━━━ EXTRAIT DU DOCUMENT ━━━

Mme Anne-Marie Couderc, ministre délégué pour l'emploi. Monsieur le sénateur, vous abordez un sujet tout à fait
important, sur lequel, comme vous le savez, le Gouvernement s'est mobilisé. M. le Premier ministre lui-même, vous le
rappeliez tout à l'heure, a souhaité que l'année 1997 soit consacrée aux problèmes auxquels les enfants sont aujourd'hui
confrontés. Il faut donc que 1997 soit l'année de l'enfant.
Mon collègue M. Toubon, garde des sceaux, ministre de la justice, souhaite réaffirmer par ma voix que la protection de
nos enfants dans les moyens modernes d'information et de communication fait bien partie de nos préoccupations
constantes.
Il n'est peut-être pas inutile, dans ce domaine-là, de rappeler rapidement dans quel contexte nous nous situons.
Dès le lendemain de la Seconde Guerre mondiale, en effet, la loi du 16 juillet 1949 a institué une surveillance de la presse
destinée à la jeunesse. Cette surveillance a été confiée à une commission paritaire qui donne un avis au ministère de
l'intérieur sur les mesures d'interdiction susceptibles d'être prises.

━━━ JEU DE DONNÉES ━━━

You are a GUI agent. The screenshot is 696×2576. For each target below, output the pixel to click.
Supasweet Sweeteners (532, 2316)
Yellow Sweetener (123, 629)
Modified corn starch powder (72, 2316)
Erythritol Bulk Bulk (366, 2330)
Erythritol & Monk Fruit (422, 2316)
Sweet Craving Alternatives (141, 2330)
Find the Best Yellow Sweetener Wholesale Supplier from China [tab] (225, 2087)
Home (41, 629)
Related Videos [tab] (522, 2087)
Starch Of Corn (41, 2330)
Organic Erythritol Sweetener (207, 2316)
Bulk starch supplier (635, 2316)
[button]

━━━

### EXERCICES ÉCRITS
1/ Recopiez mot pour mot l'extrait sur la protection des enfants, de « Mme Anne-Marie Couderc, ministre » à « l'année de l'enfant. ».
2/ Selon l'extrait sur la protection des enfants, quelle loi a institué une surveillance de la presse destinée à la jeunesse ?
3/ Prolongez l'extrait sur la protection des enfants après sa dernière phrase.
La liste constitue un matériau distinct de l'extrait sur la protection des enfants.

### RÉPONSES AUX EXERCICES
1/
Mme Anne-Marie Couderc, ministre délégué pour l'emploi. Monsieur le sénateur, vous abordez un sujet tout à fait
important, sur lequel, comme vous le savez, le Gouvernement s'est mobilisé. M. le Premier ministre lui-même, vous le
rappeliez tout à l'heure, a souhaité que l'année 1997 soit consacrée aux problèmes auxquels les enfants sont aujourd'hui
confrontés. Il faut donc que 1997 soit l'année de l'enfant.

2/ La loi du 16 juillet 1949.

3/
Selon le cas, vous le savez, il peut s'agir non seulement d'un arrêté d'interdiction de proposer, donner ou vendre à des
mineurs de moins de dix-huit ans des publications considérées comme dangereuses pour la jeunesse, mais également
d'une interdiction d'exposition à la vue du public ainsi que de toute publicité en leur faveur.
Quant aux films cinématographiques, ils sont soumis aux dispositions de l'ordonnance du 3 juillet 1945, qui subordonne la
représentation et l'exportation des films à un visa d'exploitation délivré par la Commission nationale du cinéma.
Plus récemment, le constat que la violence à la télévision était unanimement décriée a conduit à la mise en place d'un
dispositif dit de classification et de programmation des émissions depuis le 18 novembre 1996 sur les chaînes nationales
hertziennes. Vous y faisiez référence tout à l'heure.
C'est ainsi que TF 1, France 2, France 3 et M 6 se sont dotées de comités de visionnage dont la mission est de classer
les films, téléfilms, séries, bandes dessinées et documentaires en fonction du degré de violence constaté puis d'attribuer le
pictogramme approprié ainsi que le créneau de diffusion adéquat.
Dans ce dispositif, les films pornographiques ou comportant des scènes d'extrême violence, susceptibles de nuire
gravement à l'épanouissement physique, mental ou moral des mineurs, sont exclus de toute diffusion.
A terme, il est envisagé de faire adopter ce régime de classification et de programmation par l'ensemble des chaînes de
télévision, y compris celles qui disposent actuellement de pictogrammes propres comme Canal Plus.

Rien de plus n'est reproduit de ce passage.